I'm in Brazil and bought 10 for R$2,50 each(it's like 1 euro each) from a local supplier indicated by them.

Hi all, thanks for all your ideas and suggestions. However, i probably will go with the 595 way because it is easier and cheaper to get from where i live.

I have been wondering and thinking a bit about the matrix config and the sinking current.

I am not sure about the following, i have per collumn 16 leds, let's say rated at 20mA. If they all turn on, does the low side ic still only have to sink 20mA or like 16x20mA, and how about the rows?

I'd be very pleased to have some explanation so i can be sure what it is and i dont burn anything.

thanks in advance guys!

I did my 8x32 RGB matrix with 6 TLC 5940 (or 5941) with 74hc595 just fine.

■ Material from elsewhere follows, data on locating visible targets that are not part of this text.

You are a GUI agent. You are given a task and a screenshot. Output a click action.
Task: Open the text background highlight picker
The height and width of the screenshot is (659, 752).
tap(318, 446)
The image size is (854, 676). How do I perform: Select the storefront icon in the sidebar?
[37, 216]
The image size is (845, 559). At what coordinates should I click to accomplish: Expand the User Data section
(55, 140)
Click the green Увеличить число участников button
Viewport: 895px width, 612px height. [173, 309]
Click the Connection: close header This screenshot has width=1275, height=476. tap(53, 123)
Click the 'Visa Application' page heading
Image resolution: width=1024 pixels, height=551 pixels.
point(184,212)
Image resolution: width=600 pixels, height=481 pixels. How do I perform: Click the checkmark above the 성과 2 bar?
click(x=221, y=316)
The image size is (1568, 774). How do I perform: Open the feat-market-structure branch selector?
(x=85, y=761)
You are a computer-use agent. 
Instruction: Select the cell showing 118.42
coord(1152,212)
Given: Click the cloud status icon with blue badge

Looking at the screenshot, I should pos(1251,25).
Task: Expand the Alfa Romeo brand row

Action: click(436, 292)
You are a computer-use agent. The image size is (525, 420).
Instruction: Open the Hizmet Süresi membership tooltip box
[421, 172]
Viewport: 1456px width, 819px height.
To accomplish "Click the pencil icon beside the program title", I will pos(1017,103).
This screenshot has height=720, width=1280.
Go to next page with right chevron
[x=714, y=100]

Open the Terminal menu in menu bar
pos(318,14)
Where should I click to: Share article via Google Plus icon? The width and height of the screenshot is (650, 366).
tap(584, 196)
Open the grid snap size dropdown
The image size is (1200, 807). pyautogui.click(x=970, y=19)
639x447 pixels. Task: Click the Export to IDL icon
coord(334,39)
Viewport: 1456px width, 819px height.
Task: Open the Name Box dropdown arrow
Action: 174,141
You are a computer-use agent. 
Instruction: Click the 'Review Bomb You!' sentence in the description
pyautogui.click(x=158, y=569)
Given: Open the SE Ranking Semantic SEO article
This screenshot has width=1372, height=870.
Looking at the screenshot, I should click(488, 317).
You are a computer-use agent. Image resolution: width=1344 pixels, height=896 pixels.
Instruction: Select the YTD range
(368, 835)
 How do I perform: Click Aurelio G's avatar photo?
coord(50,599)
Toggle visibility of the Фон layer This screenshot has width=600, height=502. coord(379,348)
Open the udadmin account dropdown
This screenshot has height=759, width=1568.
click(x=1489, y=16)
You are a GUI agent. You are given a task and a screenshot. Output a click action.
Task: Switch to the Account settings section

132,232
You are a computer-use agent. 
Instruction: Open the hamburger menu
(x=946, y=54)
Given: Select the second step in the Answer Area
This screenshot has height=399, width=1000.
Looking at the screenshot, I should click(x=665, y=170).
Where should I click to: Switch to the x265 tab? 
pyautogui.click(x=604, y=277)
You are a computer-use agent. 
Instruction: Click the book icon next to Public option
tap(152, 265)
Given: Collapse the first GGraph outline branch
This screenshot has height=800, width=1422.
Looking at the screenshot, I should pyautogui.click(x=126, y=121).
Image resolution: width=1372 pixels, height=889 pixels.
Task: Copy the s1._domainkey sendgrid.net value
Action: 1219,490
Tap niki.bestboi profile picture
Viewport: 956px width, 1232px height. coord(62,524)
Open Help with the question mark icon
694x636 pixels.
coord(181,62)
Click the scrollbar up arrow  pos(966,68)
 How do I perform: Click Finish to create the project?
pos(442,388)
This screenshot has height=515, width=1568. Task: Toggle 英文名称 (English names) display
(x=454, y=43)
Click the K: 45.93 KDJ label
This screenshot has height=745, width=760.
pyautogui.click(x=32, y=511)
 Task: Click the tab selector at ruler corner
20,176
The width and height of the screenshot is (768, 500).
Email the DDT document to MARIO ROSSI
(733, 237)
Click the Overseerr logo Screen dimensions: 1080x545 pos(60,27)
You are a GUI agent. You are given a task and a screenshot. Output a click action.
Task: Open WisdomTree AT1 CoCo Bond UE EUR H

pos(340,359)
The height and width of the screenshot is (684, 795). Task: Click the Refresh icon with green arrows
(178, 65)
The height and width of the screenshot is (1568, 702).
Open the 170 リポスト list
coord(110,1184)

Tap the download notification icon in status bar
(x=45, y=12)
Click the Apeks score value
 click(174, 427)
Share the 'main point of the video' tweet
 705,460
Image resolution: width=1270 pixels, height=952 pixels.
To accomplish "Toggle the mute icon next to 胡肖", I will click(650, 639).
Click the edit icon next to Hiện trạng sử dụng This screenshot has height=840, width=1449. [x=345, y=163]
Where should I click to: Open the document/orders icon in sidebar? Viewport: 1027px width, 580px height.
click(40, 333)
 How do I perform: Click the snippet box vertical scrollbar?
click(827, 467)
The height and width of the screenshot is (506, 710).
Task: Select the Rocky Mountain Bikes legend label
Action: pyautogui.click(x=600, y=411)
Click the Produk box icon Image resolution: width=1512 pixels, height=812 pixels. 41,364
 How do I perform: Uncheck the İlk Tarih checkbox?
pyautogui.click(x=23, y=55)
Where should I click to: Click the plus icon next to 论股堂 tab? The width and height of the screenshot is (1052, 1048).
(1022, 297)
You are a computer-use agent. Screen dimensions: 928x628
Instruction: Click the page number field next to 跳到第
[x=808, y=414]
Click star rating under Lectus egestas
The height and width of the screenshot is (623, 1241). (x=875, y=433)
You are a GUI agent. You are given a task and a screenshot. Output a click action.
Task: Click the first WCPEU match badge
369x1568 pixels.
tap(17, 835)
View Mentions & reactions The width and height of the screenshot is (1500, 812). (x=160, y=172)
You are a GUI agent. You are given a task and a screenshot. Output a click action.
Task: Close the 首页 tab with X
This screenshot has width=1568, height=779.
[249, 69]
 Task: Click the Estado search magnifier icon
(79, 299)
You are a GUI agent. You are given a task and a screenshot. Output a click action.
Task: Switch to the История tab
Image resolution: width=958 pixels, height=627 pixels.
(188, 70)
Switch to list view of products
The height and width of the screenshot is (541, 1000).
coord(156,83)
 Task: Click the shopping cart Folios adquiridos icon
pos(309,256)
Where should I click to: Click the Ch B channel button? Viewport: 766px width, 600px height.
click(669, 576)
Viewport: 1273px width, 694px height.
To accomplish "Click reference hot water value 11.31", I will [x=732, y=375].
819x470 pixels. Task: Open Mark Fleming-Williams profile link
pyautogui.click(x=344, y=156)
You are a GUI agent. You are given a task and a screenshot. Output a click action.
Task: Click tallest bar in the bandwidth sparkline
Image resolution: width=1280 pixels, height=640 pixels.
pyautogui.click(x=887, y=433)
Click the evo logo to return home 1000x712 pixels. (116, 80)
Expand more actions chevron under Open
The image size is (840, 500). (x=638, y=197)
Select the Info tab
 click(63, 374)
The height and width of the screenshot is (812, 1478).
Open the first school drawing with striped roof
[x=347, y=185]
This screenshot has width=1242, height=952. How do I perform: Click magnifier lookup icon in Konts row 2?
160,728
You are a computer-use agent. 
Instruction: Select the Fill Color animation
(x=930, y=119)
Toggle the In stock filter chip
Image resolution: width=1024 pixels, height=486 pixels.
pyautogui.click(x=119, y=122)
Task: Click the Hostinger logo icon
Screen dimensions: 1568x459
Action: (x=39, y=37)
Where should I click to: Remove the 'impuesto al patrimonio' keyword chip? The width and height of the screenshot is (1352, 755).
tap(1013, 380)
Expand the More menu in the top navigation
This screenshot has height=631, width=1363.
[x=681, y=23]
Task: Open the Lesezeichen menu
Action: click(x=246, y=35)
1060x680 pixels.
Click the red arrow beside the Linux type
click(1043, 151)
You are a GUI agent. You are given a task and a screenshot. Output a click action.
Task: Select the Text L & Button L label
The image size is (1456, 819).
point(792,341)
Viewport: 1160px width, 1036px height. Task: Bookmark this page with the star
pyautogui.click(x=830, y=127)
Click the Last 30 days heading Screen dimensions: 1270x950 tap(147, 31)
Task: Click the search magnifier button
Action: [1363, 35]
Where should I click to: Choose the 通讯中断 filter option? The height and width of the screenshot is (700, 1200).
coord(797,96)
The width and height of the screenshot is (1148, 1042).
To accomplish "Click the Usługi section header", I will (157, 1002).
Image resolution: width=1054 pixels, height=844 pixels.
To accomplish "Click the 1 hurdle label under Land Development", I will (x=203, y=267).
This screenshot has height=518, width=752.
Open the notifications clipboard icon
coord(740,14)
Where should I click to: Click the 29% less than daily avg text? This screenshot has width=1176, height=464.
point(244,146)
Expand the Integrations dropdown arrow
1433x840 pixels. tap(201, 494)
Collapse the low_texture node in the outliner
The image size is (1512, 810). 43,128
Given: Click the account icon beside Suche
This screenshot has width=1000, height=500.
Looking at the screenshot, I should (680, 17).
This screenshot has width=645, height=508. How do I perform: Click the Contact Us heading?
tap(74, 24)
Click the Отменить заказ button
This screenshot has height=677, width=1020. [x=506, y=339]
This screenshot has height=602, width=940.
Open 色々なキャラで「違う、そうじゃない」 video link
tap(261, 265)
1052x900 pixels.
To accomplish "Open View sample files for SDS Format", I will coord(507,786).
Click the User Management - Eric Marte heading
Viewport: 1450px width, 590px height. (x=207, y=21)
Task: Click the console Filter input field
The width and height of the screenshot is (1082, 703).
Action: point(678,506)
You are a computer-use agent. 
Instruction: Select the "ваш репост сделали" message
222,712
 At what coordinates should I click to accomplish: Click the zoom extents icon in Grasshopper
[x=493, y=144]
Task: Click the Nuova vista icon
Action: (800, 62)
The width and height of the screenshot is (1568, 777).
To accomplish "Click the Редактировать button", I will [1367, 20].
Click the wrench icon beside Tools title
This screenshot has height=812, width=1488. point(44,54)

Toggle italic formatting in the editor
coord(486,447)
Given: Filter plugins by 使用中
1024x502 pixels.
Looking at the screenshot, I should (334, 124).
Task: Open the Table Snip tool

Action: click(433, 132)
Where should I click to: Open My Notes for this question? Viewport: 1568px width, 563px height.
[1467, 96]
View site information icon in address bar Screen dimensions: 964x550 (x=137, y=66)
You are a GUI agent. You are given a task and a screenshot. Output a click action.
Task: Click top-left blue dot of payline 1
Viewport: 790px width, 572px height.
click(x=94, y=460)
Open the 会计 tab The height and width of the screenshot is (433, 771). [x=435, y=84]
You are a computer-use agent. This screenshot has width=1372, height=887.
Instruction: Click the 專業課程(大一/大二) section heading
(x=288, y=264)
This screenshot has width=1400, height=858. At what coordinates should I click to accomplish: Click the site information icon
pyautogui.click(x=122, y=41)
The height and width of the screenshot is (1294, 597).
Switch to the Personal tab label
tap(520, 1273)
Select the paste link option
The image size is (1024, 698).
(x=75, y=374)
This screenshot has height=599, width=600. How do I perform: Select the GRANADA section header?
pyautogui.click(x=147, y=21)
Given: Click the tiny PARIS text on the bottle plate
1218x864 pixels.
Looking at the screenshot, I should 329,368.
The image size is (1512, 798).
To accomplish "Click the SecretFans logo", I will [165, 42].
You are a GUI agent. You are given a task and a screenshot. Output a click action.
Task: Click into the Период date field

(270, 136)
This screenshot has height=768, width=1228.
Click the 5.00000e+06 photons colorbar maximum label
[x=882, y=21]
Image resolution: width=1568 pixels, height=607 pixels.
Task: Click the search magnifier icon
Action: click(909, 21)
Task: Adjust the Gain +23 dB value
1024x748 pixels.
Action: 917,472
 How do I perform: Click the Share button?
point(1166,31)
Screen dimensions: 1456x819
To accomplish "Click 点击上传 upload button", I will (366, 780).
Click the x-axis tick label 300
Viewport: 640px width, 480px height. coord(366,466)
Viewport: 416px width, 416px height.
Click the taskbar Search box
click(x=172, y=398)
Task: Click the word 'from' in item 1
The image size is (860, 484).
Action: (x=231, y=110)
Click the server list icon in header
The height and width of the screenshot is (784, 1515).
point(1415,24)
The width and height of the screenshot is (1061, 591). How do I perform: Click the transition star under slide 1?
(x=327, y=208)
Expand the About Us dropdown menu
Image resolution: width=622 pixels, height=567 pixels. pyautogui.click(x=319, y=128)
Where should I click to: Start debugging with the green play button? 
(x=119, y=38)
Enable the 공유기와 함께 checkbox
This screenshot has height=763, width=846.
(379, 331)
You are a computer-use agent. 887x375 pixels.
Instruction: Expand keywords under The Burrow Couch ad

So you should be able to do your 16x16 RGB just fine, essentially.

Each "dot" is addressable and can assign whatever color i want. That way, I can set brightness of each dots by assigning darker color to it. What i did is to create frame buffer just like your VGA card. My interrupt routine draws whatever is in the frame buffer. All program has to do is to fill that buffer (I actually have drawtext routine which fills the buffer).

Thanks for the info, could you maybe post or pm me a link to a schematic of your setup? That'd be really helpful! Ill also search for a bit myself.

And i orderd most of the parts, the rgb matrixes have 2 to 3 weeks deliverytime so first gonna test with the 595's and i got some fun ideas to use my arduino as a software lm3914 where the output switches on or off 8 sound reactive fans via optocoupler/transistor.